Its December 17th 1903 and the Wright Brothers have just taken the machine you see on the right into the sky for 120 glorious feet. This aircraft lies at the bottom end of the scale where science and engineering dominate and artistic merit is irrelevant. Just getting the thing to fly was 100% of the challenge and so 100% of the plane was function and not form.Wood, Canvas and pulleys were the materials used during this time and this further limited the shapes and forms an aircraft could take to small and boxy designs.

Art Claws Back Some Ground

Before I go on I want you took look at the two images below.

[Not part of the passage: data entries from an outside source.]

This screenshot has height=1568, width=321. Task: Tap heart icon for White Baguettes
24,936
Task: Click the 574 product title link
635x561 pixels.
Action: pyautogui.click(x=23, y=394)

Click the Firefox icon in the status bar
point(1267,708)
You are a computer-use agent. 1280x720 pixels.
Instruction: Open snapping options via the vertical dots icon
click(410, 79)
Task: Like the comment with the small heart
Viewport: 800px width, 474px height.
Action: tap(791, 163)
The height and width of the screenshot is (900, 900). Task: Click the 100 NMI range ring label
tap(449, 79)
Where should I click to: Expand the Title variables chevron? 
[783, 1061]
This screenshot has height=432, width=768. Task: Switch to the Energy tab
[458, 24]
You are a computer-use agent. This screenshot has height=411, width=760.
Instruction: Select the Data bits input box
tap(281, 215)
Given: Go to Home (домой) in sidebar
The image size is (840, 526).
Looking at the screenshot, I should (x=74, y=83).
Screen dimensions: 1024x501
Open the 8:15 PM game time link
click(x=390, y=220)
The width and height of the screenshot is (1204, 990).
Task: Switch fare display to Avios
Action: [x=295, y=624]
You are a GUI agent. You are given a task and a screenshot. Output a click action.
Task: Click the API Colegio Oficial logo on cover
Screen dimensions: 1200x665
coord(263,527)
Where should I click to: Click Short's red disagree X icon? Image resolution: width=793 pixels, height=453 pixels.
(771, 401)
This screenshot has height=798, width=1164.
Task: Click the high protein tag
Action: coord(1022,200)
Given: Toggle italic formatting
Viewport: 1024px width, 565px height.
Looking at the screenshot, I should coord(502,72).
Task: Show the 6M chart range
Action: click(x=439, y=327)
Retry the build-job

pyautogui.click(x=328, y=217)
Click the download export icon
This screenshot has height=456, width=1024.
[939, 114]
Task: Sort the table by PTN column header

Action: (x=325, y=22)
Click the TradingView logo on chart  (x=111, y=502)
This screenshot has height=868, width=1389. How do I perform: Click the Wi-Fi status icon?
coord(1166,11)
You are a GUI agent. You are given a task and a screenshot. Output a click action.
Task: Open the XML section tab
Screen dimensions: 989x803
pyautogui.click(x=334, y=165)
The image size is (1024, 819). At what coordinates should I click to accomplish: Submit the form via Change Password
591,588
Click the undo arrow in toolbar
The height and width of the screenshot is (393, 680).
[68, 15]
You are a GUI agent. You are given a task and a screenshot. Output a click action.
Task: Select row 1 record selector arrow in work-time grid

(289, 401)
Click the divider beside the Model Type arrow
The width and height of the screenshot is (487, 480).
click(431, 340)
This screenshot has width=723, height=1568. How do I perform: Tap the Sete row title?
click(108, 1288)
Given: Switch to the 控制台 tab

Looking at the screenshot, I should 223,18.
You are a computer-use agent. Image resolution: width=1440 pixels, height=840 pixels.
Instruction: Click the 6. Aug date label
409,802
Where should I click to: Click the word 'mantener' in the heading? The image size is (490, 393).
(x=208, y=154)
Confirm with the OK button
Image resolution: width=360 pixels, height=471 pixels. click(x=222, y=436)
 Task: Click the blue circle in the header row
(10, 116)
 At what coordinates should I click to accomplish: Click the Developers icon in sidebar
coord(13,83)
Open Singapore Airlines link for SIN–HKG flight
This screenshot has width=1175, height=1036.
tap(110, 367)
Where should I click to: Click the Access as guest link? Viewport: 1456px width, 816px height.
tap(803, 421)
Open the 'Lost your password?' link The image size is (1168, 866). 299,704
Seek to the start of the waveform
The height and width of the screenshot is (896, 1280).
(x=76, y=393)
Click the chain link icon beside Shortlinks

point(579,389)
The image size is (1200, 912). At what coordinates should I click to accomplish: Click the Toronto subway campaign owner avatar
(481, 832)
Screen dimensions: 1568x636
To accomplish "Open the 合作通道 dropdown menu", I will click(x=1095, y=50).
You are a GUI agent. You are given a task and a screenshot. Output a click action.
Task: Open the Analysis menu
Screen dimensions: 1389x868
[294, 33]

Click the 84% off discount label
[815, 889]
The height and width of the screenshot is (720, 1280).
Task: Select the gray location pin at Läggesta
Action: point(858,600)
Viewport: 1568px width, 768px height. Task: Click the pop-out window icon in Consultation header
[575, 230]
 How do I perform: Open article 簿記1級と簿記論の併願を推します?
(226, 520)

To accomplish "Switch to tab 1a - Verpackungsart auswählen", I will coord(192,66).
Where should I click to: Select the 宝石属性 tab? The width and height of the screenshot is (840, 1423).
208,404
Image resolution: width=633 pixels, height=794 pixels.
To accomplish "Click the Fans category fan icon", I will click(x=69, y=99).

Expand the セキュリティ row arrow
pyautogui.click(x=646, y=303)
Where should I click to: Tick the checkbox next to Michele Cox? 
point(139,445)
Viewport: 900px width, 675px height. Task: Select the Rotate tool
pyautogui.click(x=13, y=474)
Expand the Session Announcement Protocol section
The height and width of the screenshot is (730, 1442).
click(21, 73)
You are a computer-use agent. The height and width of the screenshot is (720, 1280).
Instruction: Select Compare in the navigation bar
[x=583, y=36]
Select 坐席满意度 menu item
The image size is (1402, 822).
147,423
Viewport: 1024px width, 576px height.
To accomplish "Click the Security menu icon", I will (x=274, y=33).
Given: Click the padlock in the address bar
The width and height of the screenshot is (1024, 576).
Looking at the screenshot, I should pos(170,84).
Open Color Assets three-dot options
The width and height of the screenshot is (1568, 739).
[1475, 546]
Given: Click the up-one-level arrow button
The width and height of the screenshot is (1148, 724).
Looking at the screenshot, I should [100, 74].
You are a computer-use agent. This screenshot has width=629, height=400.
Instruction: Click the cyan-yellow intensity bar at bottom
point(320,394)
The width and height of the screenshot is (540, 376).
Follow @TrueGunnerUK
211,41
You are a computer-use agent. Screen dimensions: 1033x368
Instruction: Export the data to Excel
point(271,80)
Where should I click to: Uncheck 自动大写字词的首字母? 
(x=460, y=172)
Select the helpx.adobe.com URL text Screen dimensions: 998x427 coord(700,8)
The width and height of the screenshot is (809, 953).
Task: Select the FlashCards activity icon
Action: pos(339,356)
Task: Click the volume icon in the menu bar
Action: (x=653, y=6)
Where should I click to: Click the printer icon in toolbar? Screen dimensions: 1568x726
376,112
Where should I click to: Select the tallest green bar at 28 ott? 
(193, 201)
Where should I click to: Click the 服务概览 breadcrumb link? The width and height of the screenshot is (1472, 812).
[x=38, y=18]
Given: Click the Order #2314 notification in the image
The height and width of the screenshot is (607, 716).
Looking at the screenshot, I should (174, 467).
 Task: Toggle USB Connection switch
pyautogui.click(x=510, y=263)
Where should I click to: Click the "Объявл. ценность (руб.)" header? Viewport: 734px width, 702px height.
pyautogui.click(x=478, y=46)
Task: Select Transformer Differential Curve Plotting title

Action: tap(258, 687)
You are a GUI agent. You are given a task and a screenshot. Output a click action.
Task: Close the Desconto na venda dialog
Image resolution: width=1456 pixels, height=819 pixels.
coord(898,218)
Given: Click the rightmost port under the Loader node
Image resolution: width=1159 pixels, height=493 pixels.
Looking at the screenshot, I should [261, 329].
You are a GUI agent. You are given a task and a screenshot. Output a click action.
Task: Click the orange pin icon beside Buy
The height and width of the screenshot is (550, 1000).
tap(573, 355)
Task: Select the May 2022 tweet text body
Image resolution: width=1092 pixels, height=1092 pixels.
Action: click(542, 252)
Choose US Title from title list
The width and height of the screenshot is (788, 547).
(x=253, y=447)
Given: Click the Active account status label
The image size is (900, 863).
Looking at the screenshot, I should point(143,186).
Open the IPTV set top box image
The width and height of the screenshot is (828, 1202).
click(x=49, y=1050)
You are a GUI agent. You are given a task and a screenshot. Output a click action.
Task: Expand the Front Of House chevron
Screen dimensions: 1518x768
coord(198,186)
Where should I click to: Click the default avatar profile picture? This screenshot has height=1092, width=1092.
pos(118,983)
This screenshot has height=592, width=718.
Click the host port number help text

The first image is of a Spitfire from WW2, the second is a faithful scale model, one of which now sits on my desk.

Flying high: The Spitfire in the air soaring through the clouds
Image taken from the Daily Mail

Spitfire Metal Model Aircraft
Image taken from Tailwinds

To many aviation enthusiasts this is one of the most evocative and beautiful machines ever constructed by man. Here is what I thinks is the quintessential example of art fighting back against functional design. Not a single component of this aircraft looks like the 1903 Wright Flyer above apart from that it has wings. The incorporation of lightweight and strong metals allowed for single wings to be built, engines went from modified car motors to powerful generators of horsepower and overall size increased. Aircraft designers could finally experiment and produce planes (that were essentially aerial gun platforms) that pleased not just the engineers' eye but the eye of the general public. The Spitfire shows how changes in materiel sciences changed the path of aviation, and don't forget, only 33 years separate these two aircraft.


Artistic Freedom Arrives

While the final aircraft in this lineup does not yet exists, it hints towards the potential future of aeronautical design. The AWWA Sky Whale Concept (yep you read that correctly) incorporates both current and future materials such as carbon nantubes, advanced ceramics and alloys to create shapes never seen before. While Beauty truly is in the eye of the beholder, there's no doubt that the blending of sharp angles and curvaceous undulations and sweeps makes for an catching aesthetic. None of the looks of this future concept would be possible without the aforementioned mediums providing strength gains and weight reductions improving efficiency - the ongoing golden term of current and future aeronautical development.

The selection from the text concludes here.